Dive Brief:
- Tennessee’s Department of Transportation will use accelerated bridge construction (ABC) when it replaces a set of Interstate 24 bridges in downtown Nashville, according to Equipment World.
- The construction method requires the road being worked on to be closed down completely, allowing the $28.5 million project to finish sooner than if conventional roadway construction methods were used.
- TDOT previously used ABC for bridge replacement projects in 2012 and 2015. The latest project will start this fall and is expected to wrap up in June 2018; the road being repaired is traveled by more than 148,000 vehicles each day.
Dive Insight:
The Federal Highway Administration offers two metrics for determining ABC’s effectiveness: onsite construction time and transportation mobility impact, such as through delays and detours.
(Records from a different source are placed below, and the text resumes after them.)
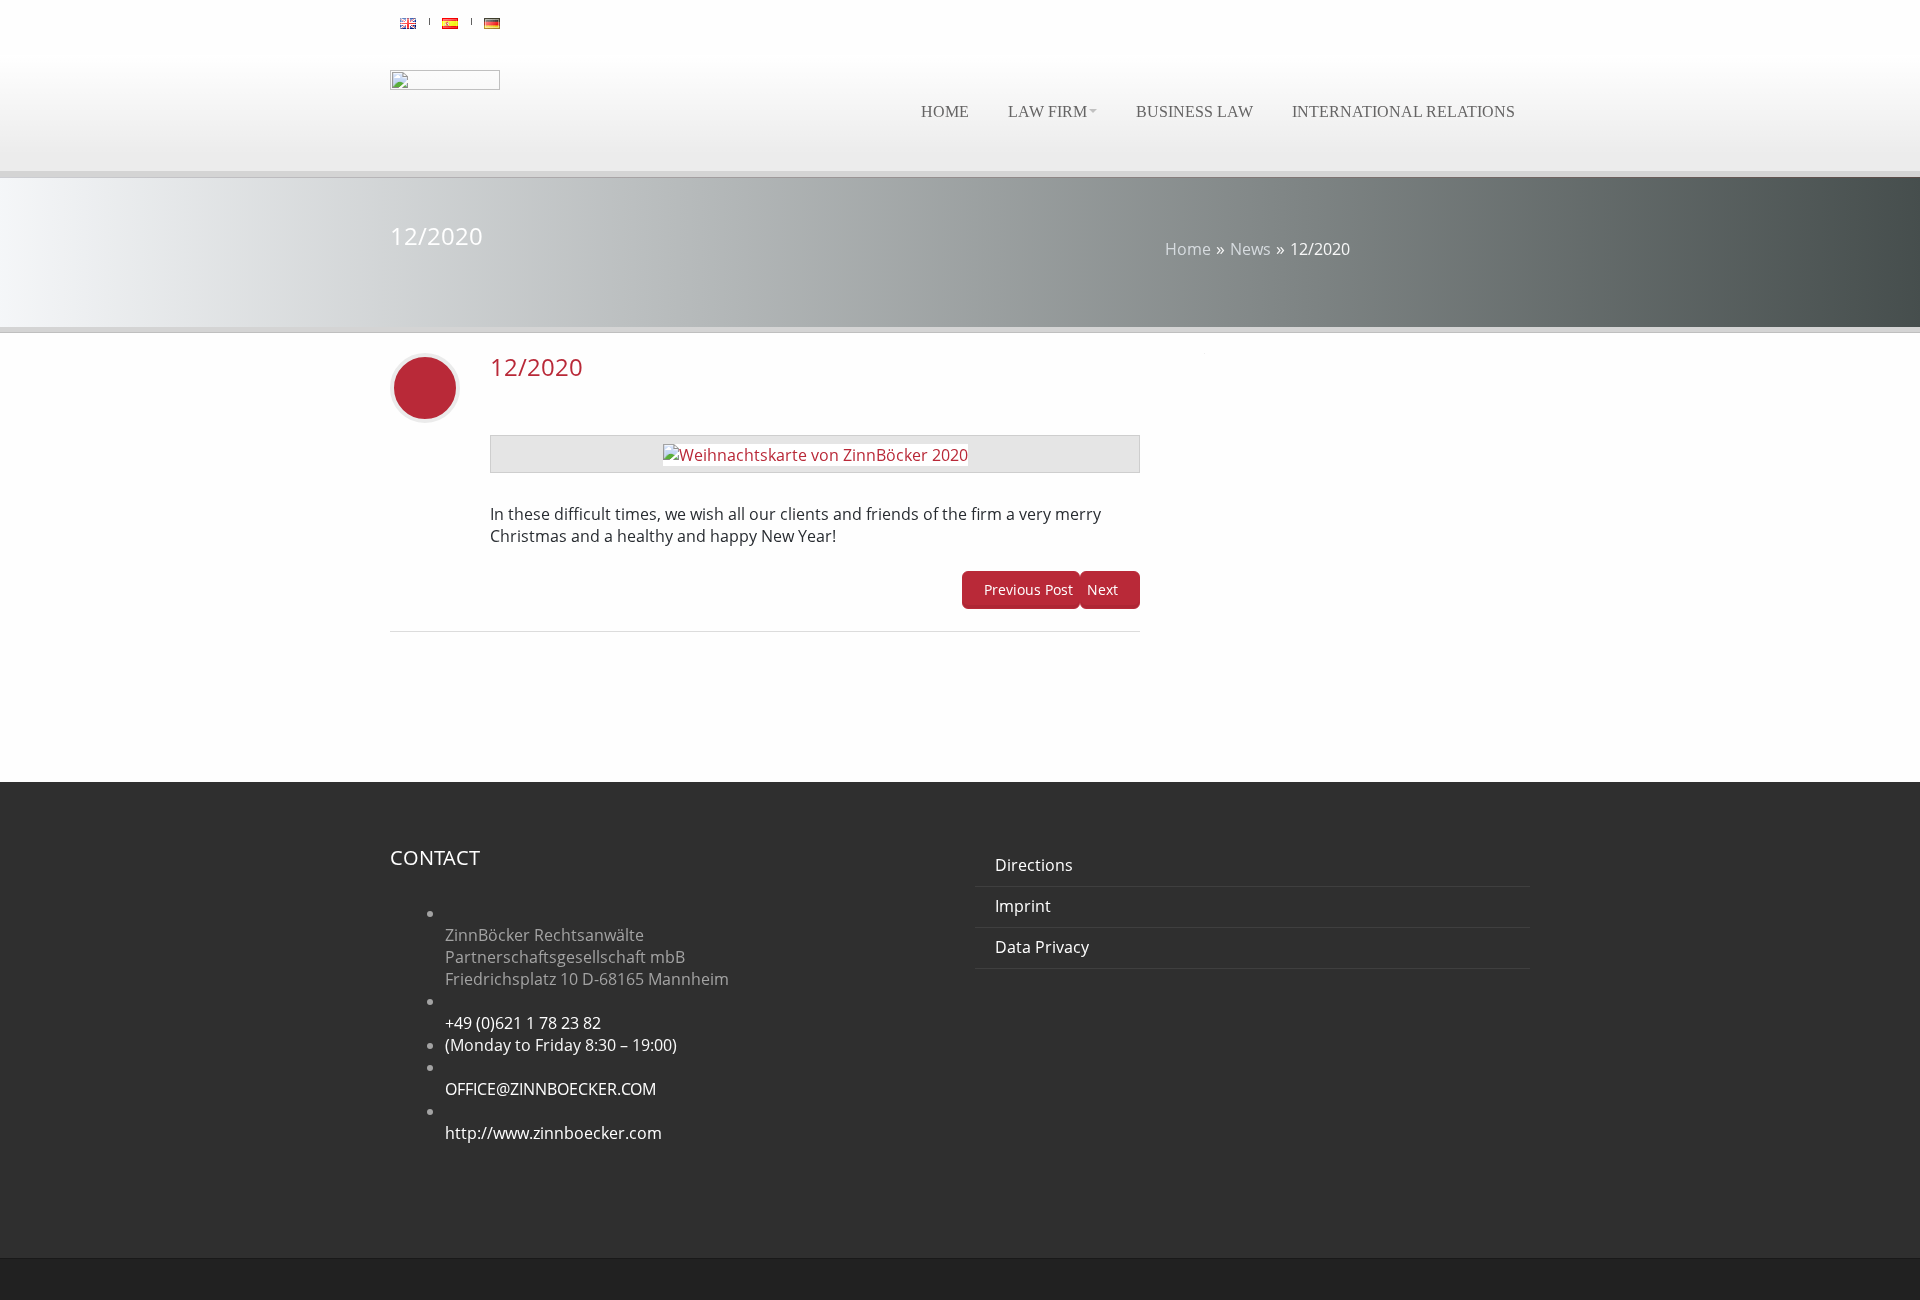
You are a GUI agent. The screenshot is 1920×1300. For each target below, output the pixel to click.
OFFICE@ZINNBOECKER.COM (550, 1089)
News (1250, 249)
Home (945, 111)
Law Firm (1047, 111)
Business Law (1194, 111)
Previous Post (1026, 589)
Other reasons cited for its use include reducing the risk of weather-related delays and improving safety for those around the job site.
With ABC, roadways close completely for short periods of time to allow work to progress unabated, rather than completing the work alongside a fully or partially open road or off-hours. ABC requires large components to be fabricated offsite and then transported to the job for installation; a design-build contract can also help maintain the accelerated schedule.
The Georgia Department of Transportation and contractor C.W. Matthews recently used the method to repair a portion of Interstate 85 in Atlanta that was damaged by fire earlier this year, Equipment World reported. The use of ABC — in addition to the inclusion of accelerated curing concrete and the fact that the new bridge was using an existing footprint — helped facilitate the compressed schedule required to get the vital stretch of roadway back up and running.
The Massachusetts Department of Transportation also used ABC for its Morton Street Bridge replacement project, which lasted from December 2013 to August 2014, during which the bridge was closed to traffic for just nine days.
The volume of work required on America's roadways encourages creative approaches, like ABC, for completing projects as efficiently as possible when funding shows up — or, in Atlanta's case, when disaster strikes.
In its latest infrastructure report card, the American Society of Civil Engineers gave the country's infrastructure a score of D+ and said that $4.6 trillion in investment is needed by 2025 to make the required upgrades and repairs. Of the 16 categories graded, roads earned a D, with the ASCE citing an $836 billion highway and bridge funding backlog. Of that figure, $123 billion concerns bridge repair.
The ASCE recommends the use of 3-D models, pavement preservation strategies and streamlined permitting processes as ways to improve and expedite roadwork in the future.